Opacité totale en Angola

Publié le 2 avril 2003 Lecture : 2 minutes.

Les trois quarts de sa population vivent avec moins de 2 dollars par jour. Pourtant, l’Angola est un pays riche. Sa production pétrolière devrait atteindre 1 million de barils par jour cette année. Ses réserves offshore sont gigantesques, et sa balance commerciale se porte bien : ses exportations de brut dépassent 6 milliards de dollars.
Reste que la comptabilité publique souffre de l’opacité la plus totale. Réclamant des mesures de transparence, le Fonds monétaire international (FMI) a rompu ses relations avec Luanda en juillet 2001. Selon l’ONG Global Witness, entre 1 milliard et 3 milliards de dollars – plus du tiers des revenus annuels de l’État – manquaient dans les caisses à l’issue de l’exercice 2001.
Les redevances pétrolières (impôts et royalties) constituent la partie émergée de l’iceberg, puisqu’elles sont inscrites dans les contrats de partage de production. En revanche, les bonus payés par les compagnies pour l’octroi de permis d’exploration et d’exploitation, pudiquement qualifiés de primes exceptionnelles non remboursables (one-off payments), qui garantissent leurs droits sur les concessions acquises, n’apparaissent pas dans la comptabilité publique. Ils passent par des circuits parallèles, notamment par la Banque nationale d’Angola, la compagnie Sonangol et la présidence de la République. Derrière ces versements, une pléiade d’acteurs – membres du gouvernement, hauts fonctionnaires, officiers de l’armée angolaise – se répartissent les rôles. Avec les majors occidentales pour interlocuteurs.

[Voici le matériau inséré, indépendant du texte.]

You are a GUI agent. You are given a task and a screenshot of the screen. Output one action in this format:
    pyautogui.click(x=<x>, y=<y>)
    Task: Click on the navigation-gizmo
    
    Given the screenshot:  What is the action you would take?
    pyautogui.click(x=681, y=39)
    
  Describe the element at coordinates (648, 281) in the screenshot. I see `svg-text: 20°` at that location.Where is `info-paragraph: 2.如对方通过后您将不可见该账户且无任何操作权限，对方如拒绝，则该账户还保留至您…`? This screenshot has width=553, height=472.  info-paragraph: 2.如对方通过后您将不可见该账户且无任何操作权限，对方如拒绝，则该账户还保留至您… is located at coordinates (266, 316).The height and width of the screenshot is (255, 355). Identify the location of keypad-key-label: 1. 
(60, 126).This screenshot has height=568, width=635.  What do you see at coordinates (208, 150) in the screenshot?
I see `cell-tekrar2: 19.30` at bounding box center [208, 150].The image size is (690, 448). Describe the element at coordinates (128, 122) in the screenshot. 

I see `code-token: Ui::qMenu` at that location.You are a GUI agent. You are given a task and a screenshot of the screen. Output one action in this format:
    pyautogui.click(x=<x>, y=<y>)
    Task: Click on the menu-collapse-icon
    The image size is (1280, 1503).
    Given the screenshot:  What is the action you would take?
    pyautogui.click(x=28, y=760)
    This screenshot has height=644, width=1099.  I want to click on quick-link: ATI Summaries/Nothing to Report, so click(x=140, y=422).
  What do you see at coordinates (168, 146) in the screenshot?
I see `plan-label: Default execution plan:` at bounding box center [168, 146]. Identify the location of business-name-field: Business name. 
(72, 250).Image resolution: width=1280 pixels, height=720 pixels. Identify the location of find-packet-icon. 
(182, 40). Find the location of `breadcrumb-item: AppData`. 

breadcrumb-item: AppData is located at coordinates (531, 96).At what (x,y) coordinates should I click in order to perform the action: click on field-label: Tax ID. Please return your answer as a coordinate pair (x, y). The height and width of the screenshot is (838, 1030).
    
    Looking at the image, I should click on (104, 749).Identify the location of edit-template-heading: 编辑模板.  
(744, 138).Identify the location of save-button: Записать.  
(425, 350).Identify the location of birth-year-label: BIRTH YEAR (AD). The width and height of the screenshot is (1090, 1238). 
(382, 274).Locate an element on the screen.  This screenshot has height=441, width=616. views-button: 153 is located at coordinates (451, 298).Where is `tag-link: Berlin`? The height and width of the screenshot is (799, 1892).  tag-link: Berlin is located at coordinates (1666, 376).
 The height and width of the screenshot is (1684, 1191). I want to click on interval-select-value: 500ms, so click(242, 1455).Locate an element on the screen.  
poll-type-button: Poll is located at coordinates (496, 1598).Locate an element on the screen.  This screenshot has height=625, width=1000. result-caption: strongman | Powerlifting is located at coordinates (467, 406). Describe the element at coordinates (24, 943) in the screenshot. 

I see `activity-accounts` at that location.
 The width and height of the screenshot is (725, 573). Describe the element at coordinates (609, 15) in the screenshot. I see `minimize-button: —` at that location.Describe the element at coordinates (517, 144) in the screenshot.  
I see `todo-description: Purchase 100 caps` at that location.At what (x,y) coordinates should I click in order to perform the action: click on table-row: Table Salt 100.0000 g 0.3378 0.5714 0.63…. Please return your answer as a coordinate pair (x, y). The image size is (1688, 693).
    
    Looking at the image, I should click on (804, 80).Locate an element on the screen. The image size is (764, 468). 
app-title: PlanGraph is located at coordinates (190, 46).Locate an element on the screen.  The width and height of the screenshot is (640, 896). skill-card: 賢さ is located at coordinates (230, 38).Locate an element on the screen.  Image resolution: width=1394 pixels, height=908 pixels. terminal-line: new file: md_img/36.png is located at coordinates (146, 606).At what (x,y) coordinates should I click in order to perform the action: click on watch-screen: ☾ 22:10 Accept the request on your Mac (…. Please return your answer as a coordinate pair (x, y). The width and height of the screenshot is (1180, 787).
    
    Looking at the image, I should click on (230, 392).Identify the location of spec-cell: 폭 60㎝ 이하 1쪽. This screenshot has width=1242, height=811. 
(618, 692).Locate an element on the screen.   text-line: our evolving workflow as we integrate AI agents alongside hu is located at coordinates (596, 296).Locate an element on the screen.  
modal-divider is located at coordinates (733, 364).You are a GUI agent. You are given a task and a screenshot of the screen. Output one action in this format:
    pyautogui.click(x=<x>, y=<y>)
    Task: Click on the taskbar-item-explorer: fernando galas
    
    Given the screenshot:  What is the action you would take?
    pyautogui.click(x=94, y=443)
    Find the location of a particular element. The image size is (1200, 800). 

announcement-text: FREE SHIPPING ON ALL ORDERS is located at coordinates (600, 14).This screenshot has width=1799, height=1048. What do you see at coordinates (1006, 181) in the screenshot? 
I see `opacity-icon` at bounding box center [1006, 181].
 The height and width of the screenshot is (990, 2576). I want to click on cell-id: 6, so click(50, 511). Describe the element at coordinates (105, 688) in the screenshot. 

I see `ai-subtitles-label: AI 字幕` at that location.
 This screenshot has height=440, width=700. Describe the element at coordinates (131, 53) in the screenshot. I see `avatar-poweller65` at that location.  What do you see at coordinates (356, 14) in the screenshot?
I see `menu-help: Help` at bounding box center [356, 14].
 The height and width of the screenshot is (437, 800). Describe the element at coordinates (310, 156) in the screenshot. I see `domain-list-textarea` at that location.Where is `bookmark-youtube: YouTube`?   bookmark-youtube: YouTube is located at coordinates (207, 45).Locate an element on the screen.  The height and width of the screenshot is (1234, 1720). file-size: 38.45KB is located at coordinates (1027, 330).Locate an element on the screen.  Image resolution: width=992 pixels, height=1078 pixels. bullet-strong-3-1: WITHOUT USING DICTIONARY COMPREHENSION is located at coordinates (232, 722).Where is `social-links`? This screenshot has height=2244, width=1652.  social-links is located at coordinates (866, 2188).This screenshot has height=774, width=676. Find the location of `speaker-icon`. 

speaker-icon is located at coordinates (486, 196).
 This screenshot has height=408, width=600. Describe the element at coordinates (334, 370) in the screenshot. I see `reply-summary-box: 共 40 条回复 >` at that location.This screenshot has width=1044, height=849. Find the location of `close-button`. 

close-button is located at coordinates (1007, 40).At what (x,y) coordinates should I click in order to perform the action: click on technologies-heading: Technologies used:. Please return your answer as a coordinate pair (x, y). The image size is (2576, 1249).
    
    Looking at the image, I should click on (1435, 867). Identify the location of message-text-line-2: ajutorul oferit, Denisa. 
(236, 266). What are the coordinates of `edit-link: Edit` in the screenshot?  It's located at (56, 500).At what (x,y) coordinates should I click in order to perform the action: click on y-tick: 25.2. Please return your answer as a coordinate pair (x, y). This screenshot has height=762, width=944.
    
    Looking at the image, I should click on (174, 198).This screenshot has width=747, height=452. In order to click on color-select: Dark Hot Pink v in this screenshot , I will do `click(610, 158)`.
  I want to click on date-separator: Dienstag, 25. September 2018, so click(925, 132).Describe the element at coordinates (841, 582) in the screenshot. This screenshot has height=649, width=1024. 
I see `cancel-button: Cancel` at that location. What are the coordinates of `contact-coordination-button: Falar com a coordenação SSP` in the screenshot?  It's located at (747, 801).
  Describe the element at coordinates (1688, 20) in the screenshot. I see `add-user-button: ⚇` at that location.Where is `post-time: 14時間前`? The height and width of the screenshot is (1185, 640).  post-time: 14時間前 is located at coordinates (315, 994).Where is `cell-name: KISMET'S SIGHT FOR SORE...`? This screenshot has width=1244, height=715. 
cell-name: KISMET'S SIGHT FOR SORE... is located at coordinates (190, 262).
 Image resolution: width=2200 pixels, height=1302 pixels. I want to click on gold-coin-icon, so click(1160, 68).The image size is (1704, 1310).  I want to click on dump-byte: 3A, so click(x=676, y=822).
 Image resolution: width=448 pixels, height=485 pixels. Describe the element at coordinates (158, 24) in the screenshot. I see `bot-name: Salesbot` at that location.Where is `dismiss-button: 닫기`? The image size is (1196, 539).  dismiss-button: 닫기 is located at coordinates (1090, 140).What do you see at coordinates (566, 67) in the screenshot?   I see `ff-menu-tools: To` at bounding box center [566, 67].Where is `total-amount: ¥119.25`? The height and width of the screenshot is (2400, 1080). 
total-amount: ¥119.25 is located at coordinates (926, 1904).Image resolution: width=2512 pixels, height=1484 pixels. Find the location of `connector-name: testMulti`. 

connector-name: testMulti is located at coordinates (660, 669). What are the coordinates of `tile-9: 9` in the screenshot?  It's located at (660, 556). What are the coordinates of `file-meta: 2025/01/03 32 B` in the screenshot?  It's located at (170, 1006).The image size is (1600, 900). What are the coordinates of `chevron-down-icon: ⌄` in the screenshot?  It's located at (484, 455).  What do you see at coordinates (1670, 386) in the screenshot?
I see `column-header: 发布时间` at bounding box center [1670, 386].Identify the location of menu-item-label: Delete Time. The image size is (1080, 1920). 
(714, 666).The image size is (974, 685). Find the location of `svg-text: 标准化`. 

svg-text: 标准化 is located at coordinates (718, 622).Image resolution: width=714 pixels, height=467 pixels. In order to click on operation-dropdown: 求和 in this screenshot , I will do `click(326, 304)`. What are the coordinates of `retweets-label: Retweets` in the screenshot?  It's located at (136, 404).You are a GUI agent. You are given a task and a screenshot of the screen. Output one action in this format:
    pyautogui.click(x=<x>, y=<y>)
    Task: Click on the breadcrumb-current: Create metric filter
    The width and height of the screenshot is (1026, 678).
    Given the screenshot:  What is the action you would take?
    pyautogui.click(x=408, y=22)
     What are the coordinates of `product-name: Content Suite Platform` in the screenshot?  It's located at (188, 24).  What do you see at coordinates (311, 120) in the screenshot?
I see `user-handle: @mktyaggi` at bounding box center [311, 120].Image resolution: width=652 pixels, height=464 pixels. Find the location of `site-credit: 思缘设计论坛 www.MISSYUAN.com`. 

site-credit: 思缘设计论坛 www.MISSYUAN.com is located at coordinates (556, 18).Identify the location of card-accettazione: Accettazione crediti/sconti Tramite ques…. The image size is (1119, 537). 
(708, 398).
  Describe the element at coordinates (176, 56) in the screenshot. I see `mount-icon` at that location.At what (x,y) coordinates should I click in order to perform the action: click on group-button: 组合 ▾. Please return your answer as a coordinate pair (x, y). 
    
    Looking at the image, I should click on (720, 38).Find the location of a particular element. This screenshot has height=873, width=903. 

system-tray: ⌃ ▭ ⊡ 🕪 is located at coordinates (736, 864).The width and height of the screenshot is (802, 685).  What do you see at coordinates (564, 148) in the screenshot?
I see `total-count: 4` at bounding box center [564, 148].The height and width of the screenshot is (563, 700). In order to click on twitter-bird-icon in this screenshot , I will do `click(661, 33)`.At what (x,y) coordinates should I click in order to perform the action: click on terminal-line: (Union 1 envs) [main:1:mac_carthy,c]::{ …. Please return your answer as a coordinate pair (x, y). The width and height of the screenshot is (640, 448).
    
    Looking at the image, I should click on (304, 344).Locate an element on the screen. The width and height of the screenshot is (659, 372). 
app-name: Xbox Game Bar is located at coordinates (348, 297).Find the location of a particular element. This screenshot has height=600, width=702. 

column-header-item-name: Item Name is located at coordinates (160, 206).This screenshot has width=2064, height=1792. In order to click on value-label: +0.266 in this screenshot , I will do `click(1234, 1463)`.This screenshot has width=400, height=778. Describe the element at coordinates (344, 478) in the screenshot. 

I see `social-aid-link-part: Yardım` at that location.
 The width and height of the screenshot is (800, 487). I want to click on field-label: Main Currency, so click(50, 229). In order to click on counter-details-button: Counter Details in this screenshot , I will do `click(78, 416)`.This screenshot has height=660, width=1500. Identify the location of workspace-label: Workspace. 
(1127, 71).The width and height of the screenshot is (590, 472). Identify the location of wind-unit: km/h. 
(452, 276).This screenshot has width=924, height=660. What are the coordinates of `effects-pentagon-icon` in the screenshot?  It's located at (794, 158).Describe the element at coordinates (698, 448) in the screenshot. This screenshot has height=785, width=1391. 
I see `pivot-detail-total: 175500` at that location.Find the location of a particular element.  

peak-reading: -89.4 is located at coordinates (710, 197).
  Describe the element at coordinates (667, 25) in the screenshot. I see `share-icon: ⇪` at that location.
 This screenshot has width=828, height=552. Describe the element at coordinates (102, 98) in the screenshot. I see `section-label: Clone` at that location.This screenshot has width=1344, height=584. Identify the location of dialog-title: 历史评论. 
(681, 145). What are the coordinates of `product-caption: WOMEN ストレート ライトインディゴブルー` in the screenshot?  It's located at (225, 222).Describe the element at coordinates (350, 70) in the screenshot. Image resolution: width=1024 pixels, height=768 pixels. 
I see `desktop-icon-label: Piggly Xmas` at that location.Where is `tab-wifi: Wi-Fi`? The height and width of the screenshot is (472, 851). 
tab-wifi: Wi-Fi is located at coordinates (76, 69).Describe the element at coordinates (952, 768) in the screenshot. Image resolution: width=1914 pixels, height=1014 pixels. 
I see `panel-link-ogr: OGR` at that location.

En juin 1999, l’attribution des lots 31 (BP-Amoco), 32 (Elf) et 33 (Exxon-Mobil) en offshore très profond a révélé l’ampleur des sommes mises sur la table par les opérateurs. Global Witness estime que les consortiums pétroliers ont payé des bonus d’un montant total d’environ 870 millions de dollars, alors que ce type d’opération se chiffre généralement à moins de 100 millions de dollars. Plus précis, le cabinet Wood Mackenzie évalue à 400 millions, 250 millions et 350 millions de dollars les montants versés respectivement pour les blocs 31, 32 et 33. Une somme équivalant à plus de 20 % du budget national de 1999 a été collectée puis dépensée, sans trace comptable officielle.
Ce type de contrat donne lieu à des associations sulfureuses. Aux côtés de majors, des petites compagnies rejoignent le consortium formé autour de chaque bloc. Certains jouent un rôle de lobbying auprès des dirigeants du pays, et servent souvent de jokers aux multinationales qui luttent pour l’octroi d’une concession. Exxon, qui détenait 45 % des parts dans le lot 33 lors de son adjudication, comptait parmi ses partenaires la société Falcon Oil (15 %), atteste Global Witness. Basée en Virginie, Falcon Oil avait pour actionnaire principal le Brésilien Pierre Falcone, poursuivit depuis par la justice française dans une affaire de trafic d’armes. Falcone serait intervenu dans des contrats d’armement pour le compte du gouvernement de l’Angola. Et il aurait reçu ses parts dans le bloc 33 comme paiement en nature du gouvernement qui ne disposait pas du cash nécessaire pour honorer ses dettes.